Une opinion de Pascal Warnier, économiste et diplômé en sciences de l'éducation.


N’en déplaise aux promoteurs de l’écologie bleue, ce n’est pas la "main invisible" du marché qui viendra à bout du problème environnemental. Il faut changer de paradigme et de système.


L’opinion "L’écologie bleue", cosignée le 13 février dernier dans La Libre Belgique par Corentin de Salle et David Clarinval, est une attaque en règle contre les mouvements écologistes en vue de repositionner le parti libéral francophone dans l’actualité extrêmement chaude de ces derniers mois et dans la perspective des élections du 26 mai prochain en Belgique. Les écologistes et les défenseurs de l’environnement y sont qualifiés de paternalistes, de moralisateurs, d’autoflagellateurs, de conservateurs et de dirigistes. Rien moins que cela ! Le maccarthysme n’est pas loin. Dans un mélange de bilan du gouvernement en affaires courantes, d’éloge de l’individualisme, de croyance au pouvoir des innovations technologiques et de promotion de l’économie de marché, les auteurs expliquent en fin de compte que l’intelligence humaine viendra à bout du problème environnemental comme de toutes les autres difficultés auxquelles elle a dû faire face. Sans changer de paradigme et de système.

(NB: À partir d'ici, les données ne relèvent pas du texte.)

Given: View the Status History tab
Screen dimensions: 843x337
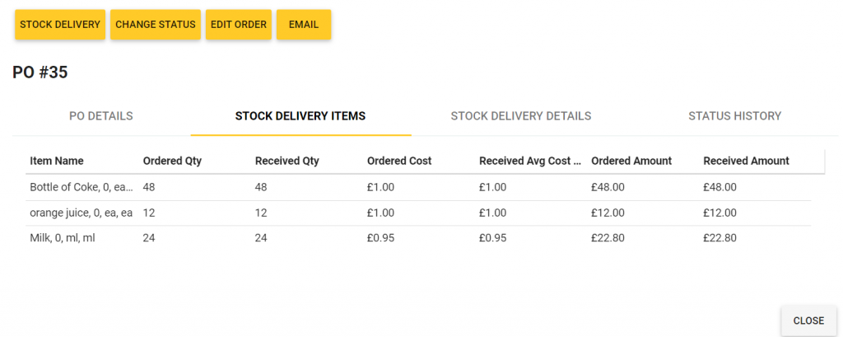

Un changement radical indispensable

Disons-le d’emblée, ce discours se situe à contre-courant d’une tendance lourde indiquant l’impérieuse nécessité de changer le cap idéologique de nos sociétés occidentales. Tant de scientifiques, d’écrivains, de penseurs modernes, d’acteurs de nos sociétés contemporaines, de tous âges et de tous continents, nous alarment des dangers qui nous guettent si nous ne changeons pas. Point besoin ici de les convoquer pour défendre notre point de vue. Ils sont connus, reconnus, publient abondamment et se font entendre dans les médias. Malheureusement et contrairement à ce que laissent entendre les promoteurs de "l’écologie bleue", la somme des comportements individuels, on le sait, ne donne pas une société vertueuse et responsable. L’Histoire nous l’enseigne. La quête du lucre, du bénéfice individuel et la vision court-termiste prennent bien souvent le pas sur des comportements plus responsables et plus solidaires. Le système néolibéral et capitaliste pousse à cela dans nos sociétés opulentes où les désirs de consommation sont en permanence exacerbés. Ils sont même devenus le moteur de la croissance économique. Le cœur du système. Comment peut-on défendre un système idéologique dont les dérives nous sautent aujourd’hui aux yeux : injustice sociale, pollution à grande échelle, disparition de nombreuses espèces, pillage des ressources du Sud et j’en passe. Non, décidément les mots et les discours idéologiques ne pourront rien contre l’évidence qu’un changement radical est devenu indispensable si l’on veut préserver l’espèce humaine sur notre terre. Et il semble que le moment est venu du grand basculement. Les idées de progrès et de conquête du siècle des Lumières resservies aujourd’hui à travers l’utopie anthropocentrique de messieurs de Salle et Clarinval n’y pourront rien. L’humanité est à un tournant qui va dans les prochaines décennies s’accentuer de plus en plus rapidement. Faire l’apologie de la liberté individuelle et de l’économie de marché est non seulement irréaliste, mais c’est aussi irresponsable.

Repousser les limites

Nous devons encourager les jeunes, qui sont l’avenir de notre espèce, à repousser les limites. Oui, à les repousser en mobilisant toute leur intelligence, toute leur verve et toute leur créativité mais dans le bon sens, c’est-à-dire dans le sens de plus de modération, de plus de solidarité, de plus de justice sociale. Dans le sens aussi de plus de respect à l’égard du vivant dont nous ne sommes qu’une infime partie, ni plus ni moins importante que les autres. C’est un changement copernicien qui nous attend. Et pourtant, les jeunes semblent eux déjà prêts à ce changement, "mettez-nous des limites !" exhortait l’un d’eux sur les antennes de La Première il y a quelques jours. C’est justement parce que l’homme n’a plus fait comme cela depuis la révolution industrielle que le défi est majeur et surtout inédit. La conquête n’est plus celle du Nouveau Monde, celle des terra incognita. Cette "nouvelle conquête" qui est désormais engagée, a pour horizon les terres intérieures de notre humanité, là où cette humanité s’apprête à conquérir une juste place, vivants parmi les vivants, respectueuse des autres espèces et des écosystèmes, moins encline à posséder et à soumettre qu’à partager et à coopérer. Et ce n’est pas la "main invisible" du marché qui l’y conduira, mais de nouvelles formes d’initiatives et de pensées que nous ne connaissons pas encore mais qui sont en gestation dans les soubresauts de l’évolution de notre espèce, et dont nous ne tarderons pas à voir les premiers effets.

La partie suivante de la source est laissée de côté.